- **YOUR OBJECTIVE**:
Please filter the listing for the string "computer" and copy each matching line.

- **DATASET RECORDS**:
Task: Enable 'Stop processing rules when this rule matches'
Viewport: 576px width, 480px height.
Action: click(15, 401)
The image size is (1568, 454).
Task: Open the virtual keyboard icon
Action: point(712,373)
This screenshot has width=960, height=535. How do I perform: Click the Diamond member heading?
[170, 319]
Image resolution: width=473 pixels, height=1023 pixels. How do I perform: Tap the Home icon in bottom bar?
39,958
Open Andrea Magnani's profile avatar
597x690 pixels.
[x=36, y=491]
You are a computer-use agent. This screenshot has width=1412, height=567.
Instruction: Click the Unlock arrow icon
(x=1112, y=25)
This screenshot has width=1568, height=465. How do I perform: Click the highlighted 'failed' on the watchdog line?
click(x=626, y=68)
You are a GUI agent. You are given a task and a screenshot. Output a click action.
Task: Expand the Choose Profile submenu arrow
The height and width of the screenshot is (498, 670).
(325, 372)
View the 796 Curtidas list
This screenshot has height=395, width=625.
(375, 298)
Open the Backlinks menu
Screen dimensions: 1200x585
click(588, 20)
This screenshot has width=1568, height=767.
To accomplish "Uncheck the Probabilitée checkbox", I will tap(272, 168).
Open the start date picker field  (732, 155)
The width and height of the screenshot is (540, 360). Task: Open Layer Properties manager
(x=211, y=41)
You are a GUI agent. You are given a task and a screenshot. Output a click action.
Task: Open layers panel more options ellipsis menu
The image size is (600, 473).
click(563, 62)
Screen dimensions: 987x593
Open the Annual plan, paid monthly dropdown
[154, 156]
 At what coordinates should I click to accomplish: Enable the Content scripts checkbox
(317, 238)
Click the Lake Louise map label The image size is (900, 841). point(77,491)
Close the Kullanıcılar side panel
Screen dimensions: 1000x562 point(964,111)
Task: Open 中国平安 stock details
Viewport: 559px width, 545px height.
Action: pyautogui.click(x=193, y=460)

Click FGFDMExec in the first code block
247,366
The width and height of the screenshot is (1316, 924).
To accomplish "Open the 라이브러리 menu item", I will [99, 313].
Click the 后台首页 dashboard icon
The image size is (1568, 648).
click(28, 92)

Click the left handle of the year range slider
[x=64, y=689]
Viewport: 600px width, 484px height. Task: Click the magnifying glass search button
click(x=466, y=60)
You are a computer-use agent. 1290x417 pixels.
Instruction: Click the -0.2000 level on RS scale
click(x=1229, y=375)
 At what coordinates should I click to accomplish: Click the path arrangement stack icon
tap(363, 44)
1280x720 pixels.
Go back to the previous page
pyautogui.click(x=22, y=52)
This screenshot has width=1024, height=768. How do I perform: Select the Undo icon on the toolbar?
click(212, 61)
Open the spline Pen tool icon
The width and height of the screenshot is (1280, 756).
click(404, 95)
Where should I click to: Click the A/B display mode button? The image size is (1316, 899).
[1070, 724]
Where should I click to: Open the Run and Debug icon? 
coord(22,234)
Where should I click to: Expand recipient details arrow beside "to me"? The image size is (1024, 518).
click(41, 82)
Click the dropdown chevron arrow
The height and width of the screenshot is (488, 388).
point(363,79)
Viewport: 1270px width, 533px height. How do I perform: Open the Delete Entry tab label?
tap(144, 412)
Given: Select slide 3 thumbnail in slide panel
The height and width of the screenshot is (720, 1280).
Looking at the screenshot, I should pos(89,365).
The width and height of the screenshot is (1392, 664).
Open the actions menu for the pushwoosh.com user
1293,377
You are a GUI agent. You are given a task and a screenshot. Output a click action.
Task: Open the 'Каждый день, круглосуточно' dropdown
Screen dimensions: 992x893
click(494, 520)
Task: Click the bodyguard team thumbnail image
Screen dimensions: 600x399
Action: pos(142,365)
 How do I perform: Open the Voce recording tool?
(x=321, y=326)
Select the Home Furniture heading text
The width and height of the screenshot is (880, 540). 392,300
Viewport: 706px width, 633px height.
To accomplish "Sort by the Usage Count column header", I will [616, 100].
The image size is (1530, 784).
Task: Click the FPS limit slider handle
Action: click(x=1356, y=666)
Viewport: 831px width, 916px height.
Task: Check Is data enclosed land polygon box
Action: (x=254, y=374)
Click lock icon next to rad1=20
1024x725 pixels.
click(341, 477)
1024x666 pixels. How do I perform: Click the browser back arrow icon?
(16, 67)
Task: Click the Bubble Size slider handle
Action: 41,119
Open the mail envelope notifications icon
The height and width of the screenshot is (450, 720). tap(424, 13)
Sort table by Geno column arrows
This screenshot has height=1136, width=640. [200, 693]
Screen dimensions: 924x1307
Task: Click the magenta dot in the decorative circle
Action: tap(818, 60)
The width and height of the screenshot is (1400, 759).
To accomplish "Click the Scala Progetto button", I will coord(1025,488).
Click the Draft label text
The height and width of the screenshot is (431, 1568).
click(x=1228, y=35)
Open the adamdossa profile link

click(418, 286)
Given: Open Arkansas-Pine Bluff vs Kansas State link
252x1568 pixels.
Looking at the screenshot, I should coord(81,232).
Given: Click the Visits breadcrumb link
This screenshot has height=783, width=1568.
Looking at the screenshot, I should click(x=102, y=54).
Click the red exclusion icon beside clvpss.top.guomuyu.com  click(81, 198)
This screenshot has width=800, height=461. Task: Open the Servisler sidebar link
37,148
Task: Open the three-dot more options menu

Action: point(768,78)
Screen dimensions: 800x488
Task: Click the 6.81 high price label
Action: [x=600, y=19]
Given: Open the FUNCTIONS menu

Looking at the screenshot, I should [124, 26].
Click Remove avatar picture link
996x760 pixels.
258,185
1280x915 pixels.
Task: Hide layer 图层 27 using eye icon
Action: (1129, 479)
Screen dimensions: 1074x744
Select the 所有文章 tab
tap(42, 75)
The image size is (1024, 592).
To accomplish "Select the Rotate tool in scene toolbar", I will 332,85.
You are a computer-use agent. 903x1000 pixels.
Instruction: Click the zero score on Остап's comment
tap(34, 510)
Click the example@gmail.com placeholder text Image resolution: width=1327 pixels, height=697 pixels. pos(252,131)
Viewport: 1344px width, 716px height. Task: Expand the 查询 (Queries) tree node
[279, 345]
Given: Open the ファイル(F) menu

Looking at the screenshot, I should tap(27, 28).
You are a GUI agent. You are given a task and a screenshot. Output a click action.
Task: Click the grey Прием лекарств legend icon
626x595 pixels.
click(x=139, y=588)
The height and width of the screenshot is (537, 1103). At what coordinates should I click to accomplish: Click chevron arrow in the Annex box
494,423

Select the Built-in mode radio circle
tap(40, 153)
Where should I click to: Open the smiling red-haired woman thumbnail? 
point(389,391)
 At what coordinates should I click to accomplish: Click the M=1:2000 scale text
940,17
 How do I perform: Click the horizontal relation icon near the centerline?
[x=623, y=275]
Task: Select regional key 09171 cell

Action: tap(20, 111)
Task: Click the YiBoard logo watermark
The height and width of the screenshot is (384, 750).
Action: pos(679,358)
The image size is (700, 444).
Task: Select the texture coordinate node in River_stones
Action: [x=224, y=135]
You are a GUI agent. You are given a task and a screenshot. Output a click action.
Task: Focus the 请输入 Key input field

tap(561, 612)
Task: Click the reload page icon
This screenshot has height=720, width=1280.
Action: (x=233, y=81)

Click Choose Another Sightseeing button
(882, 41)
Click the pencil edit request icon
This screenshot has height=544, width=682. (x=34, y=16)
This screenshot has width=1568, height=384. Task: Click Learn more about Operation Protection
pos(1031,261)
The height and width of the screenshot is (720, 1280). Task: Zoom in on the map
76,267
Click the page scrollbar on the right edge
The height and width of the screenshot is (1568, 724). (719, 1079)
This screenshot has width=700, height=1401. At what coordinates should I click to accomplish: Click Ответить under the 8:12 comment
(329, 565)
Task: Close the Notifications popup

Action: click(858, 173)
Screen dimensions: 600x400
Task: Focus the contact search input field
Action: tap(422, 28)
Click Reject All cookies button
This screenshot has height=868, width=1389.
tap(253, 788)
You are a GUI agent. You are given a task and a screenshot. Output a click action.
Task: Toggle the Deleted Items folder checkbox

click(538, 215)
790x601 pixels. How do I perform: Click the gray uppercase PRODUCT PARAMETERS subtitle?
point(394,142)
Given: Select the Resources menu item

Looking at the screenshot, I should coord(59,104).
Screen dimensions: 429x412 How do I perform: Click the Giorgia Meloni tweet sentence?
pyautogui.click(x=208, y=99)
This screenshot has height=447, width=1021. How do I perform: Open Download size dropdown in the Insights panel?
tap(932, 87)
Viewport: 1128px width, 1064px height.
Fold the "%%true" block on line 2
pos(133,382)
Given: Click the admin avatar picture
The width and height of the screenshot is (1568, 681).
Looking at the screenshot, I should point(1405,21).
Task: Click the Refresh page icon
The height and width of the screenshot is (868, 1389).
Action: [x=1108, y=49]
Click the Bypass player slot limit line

- **RESPONSE TO THIS TASK**:
You are a computer-use agent. This screenshot has width=1412, height=567.
You are a computer-use agent. 1290x417 pixels.
You are a computer-use agent. 903x1000 pixels.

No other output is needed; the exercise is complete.